Social anxiety and communication about the self
The reciprocal relationship between social anxiety and the communication of information about the self is examined. Social anxiety appears to arise from people's concerns about the impressions others are forming of them. Specifically, it is proposed that social anxiety occurs when people are motivated to create a desired impression on audiences but doubt they will do so. High social anxiety, in turn, is associated with qualitative and quantitative changes in how people communicate. It is argued that the combination of an important goal (i.e. to create a desired impression) and low expectations of goal achievement produces negative affect, physical or psychological withdrawal from the situation, and self-preoccupation with one's limitations.

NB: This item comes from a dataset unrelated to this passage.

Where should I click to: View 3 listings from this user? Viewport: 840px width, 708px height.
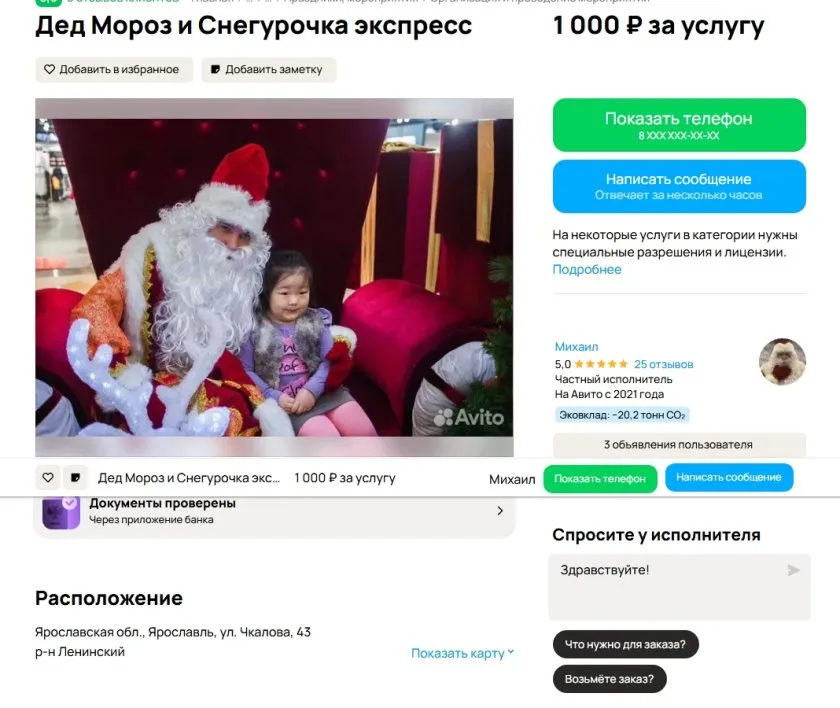pyautogui.click(x=679, y=445)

These distracting concomitants of high social anxiety impede optimally effective self-monitoring and control. A protective self-presentational style, in which the focus is on avoiding blatant failures rather than achieving major successes, is engaged. The result is a lowered level of participation in interactions (e.g. initiating fewer conversations, talking less frequently), the avoidance of topics that might reveal one's ignorance (e.g. factual matters), minimal disclosure of information about the self, cautious self-descriptions that are less positive and less likely to assert unique qualities that draw attention to the self, and a passive yet pleasant interaction style that avoids disagreement (e.g. reflective listening, agreeing with others, smiling). © 1985, MULTILINGUAL MATTERS LTD. All rights reserved.
Volume / Issue
Start / End Page
Electronic International Standard Serial Number (EISSN)
International Standard Serial Number (ISSN)
Digital Object Identifier (DOI)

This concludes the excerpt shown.